**Job 1:**
Could you print the relationship-advice thread word for word, from "If you don't" to "SMART or LUCKY!"?
**Job 2:**
What character flaws does the relationship-advice thread list in parentheses for the man?
**Job 3:**
How would you shorten the paragraph of the relationship-advice thread that begins "Quit trying to justify the last 4 years" while keeping its main points?

**Supplied text:**
####
If you don't want to be here wailing/wondering AGAIN in 4 more years, then MOVE ON from him.

Quit trying to justify the last 4 years. There were SOME good times, but not enough to override the OBVIOUS FLAWS in this man's character (cheater, liar, cocaine, disrespecful). You have found out he's no good, so pack up and move on. Don't beat yourself up, thank God you didn't marry him, and you don't HAVE to have his baby.

Quit trying to figure out what his problem is...Narcisism, ego, using you, etc. WHO CARES? WHAT DIFFERENCE can naming his actual problem make? It won't CHANGE anything. It won't make him less of a douche or you less of a doormat.

Move on, move on, move on. Make up your mind about the pregnancy, and MOVE ON.

BTW, to answer your original question "Will he ever marry me?" NOT if you're SMART or LUCKY!


----------



## A Bit Much

She'll leave when the payoff she gets from this relationship is no longer greater than the reasons to leave.

Right now the payoff is stronger than accepting and doing something about the reality of the situation.


----------



## kitty_9474

I'm hearing all of you!
####
**Raw data:**
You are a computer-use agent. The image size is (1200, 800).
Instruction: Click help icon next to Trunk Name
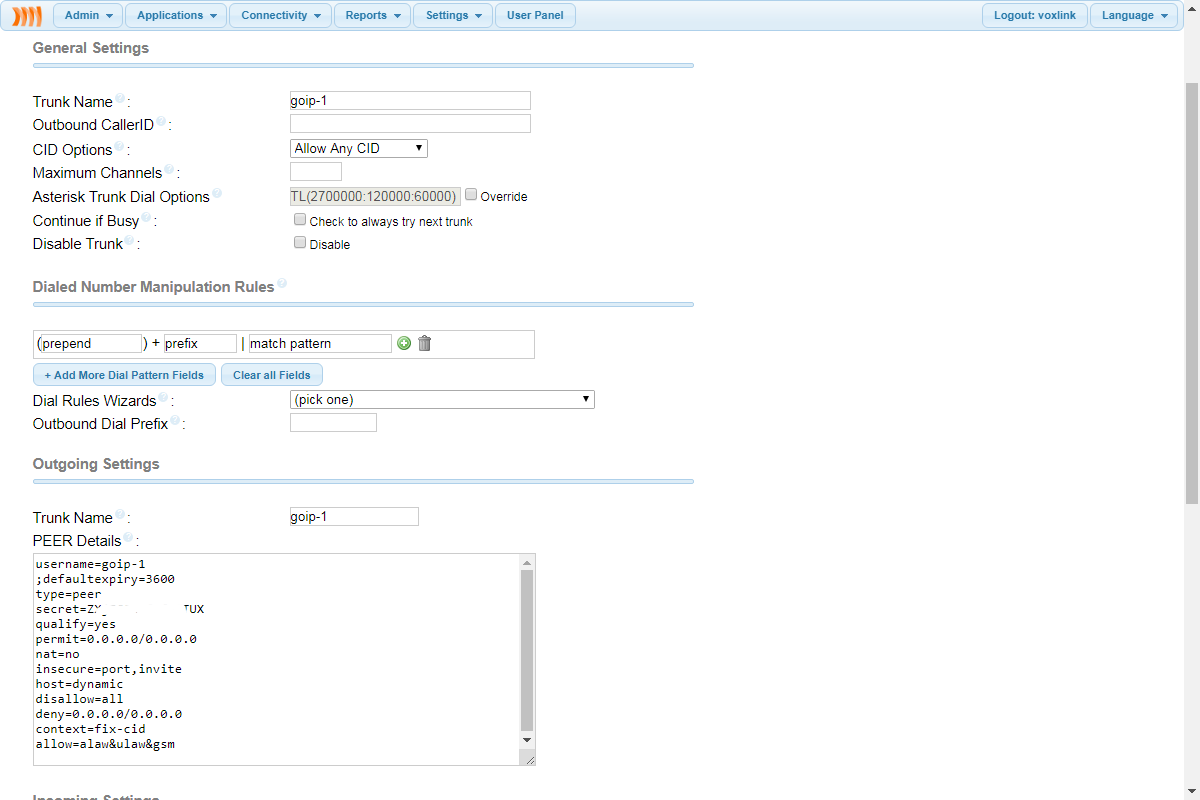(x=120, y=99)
####
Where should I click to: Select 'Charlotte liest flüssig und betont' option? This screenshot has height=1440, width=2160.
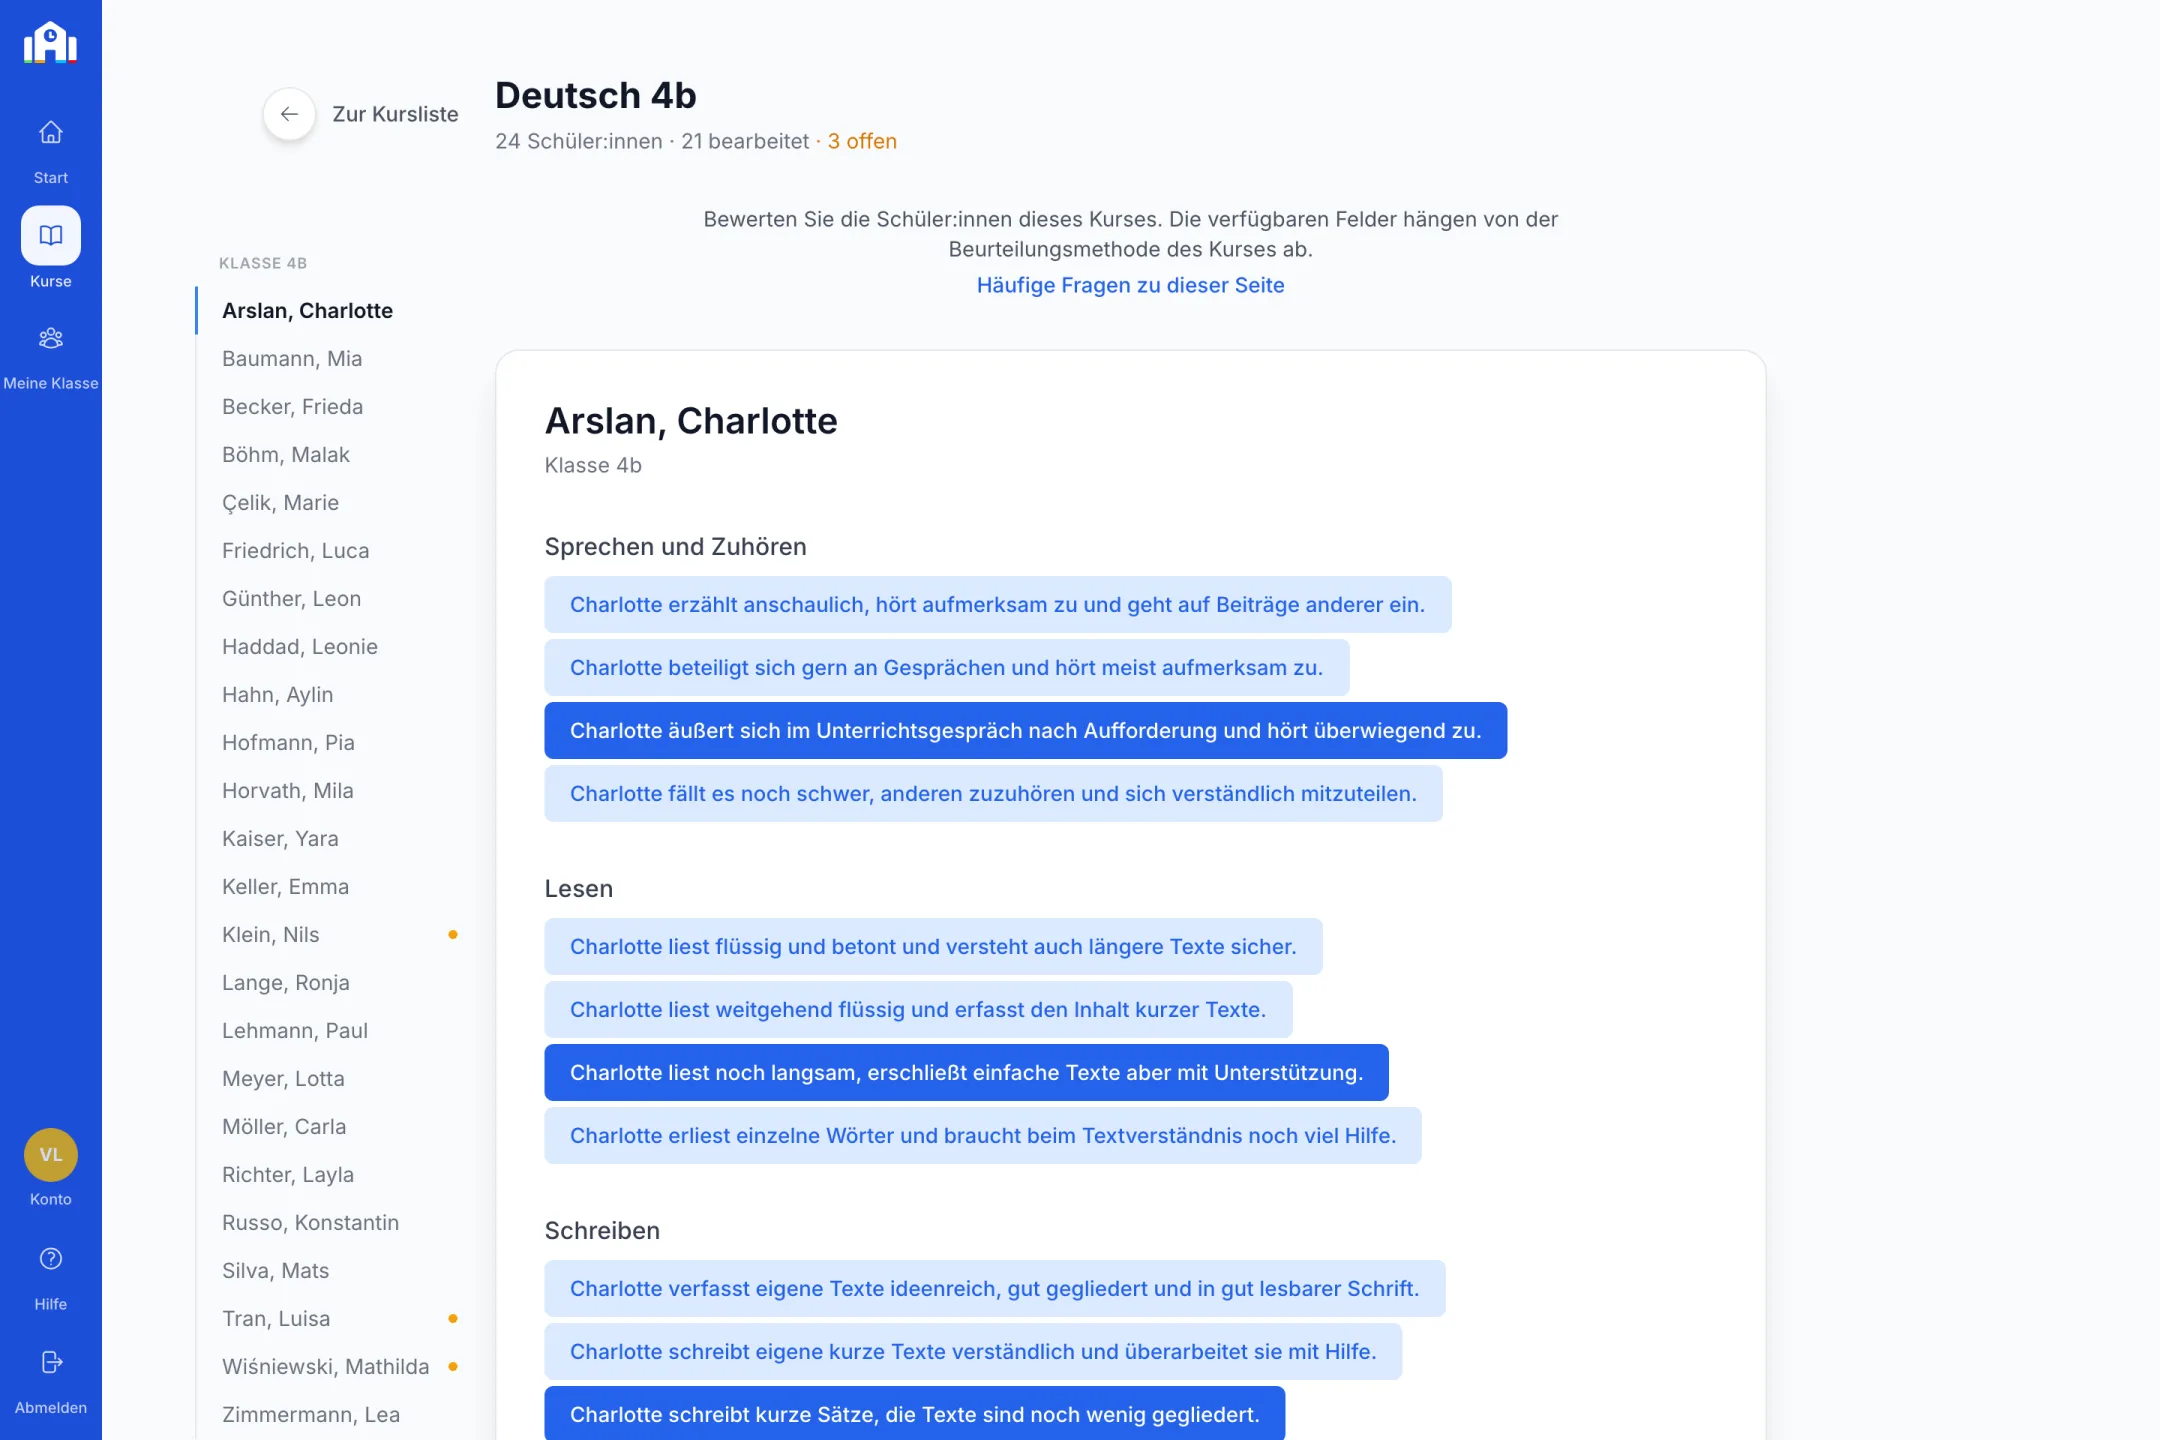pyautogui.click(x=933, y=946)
####
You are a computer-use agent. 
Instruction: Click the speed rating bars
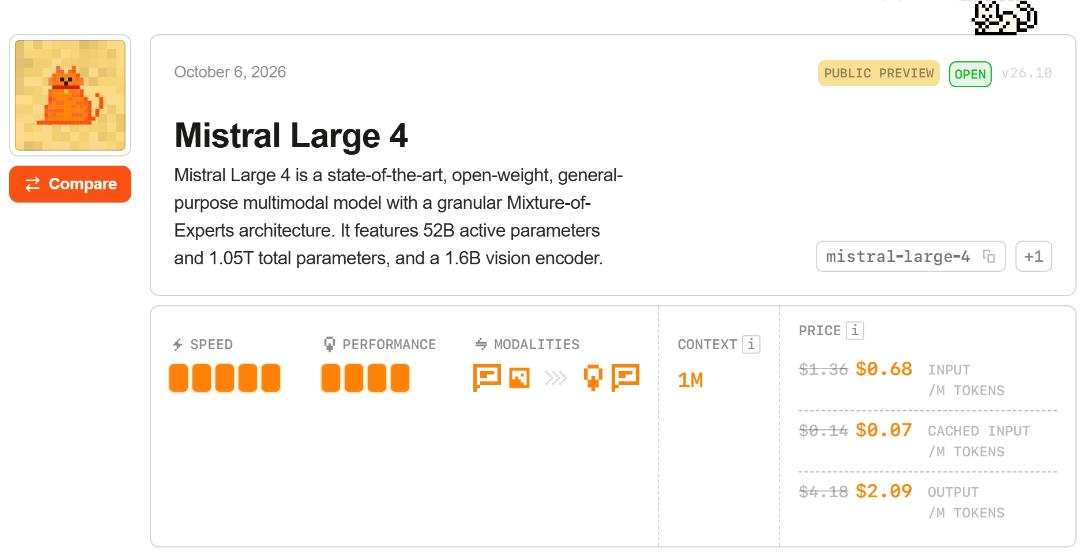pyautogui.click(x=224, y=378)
####
**Expected answer 1:**
If you don't want to be here wailing/wondering AGAIN in 4 more years, then MOVE ON from him.

Quit trying to justify the last 4 years. There were SOME good times, but not enough to override the OBVIOUS FLAWS in this man's character (cheater, liar, cocaine, disrespecful). You have found out he's no good, so pack up and move on. Don't beat yourself up, thank God you didn't marry him, and you don't HAVE to have his baby.

Quit trying to figure out what his problem is...Narcisism, ego, using you, etc. WHO CARES? WHAT DIFFERENCE can naming his actual problem make? It won't CHANGE anything. It won't make him less of a douche or you less of a doormat.

Move on, move on, move on. Make up your mind about the pregnancy, and MOVE ON.

BTW, to answer your original question "Will he ever marry me?" NOT if you're SMART or LUCKY!

**Expected answer 2:**
cheater, liar, cocaine, disrespecful

**Expected answer 3:**
Stop justifying the last four years. The few good times don't outweigh his obvious flaws: cheating, lying, cocaine and disrespect. Now that you know he's no good, pack up and leave. Don't blame yourself. Be glad you didn't marry him, and know that you don't have to have his baby.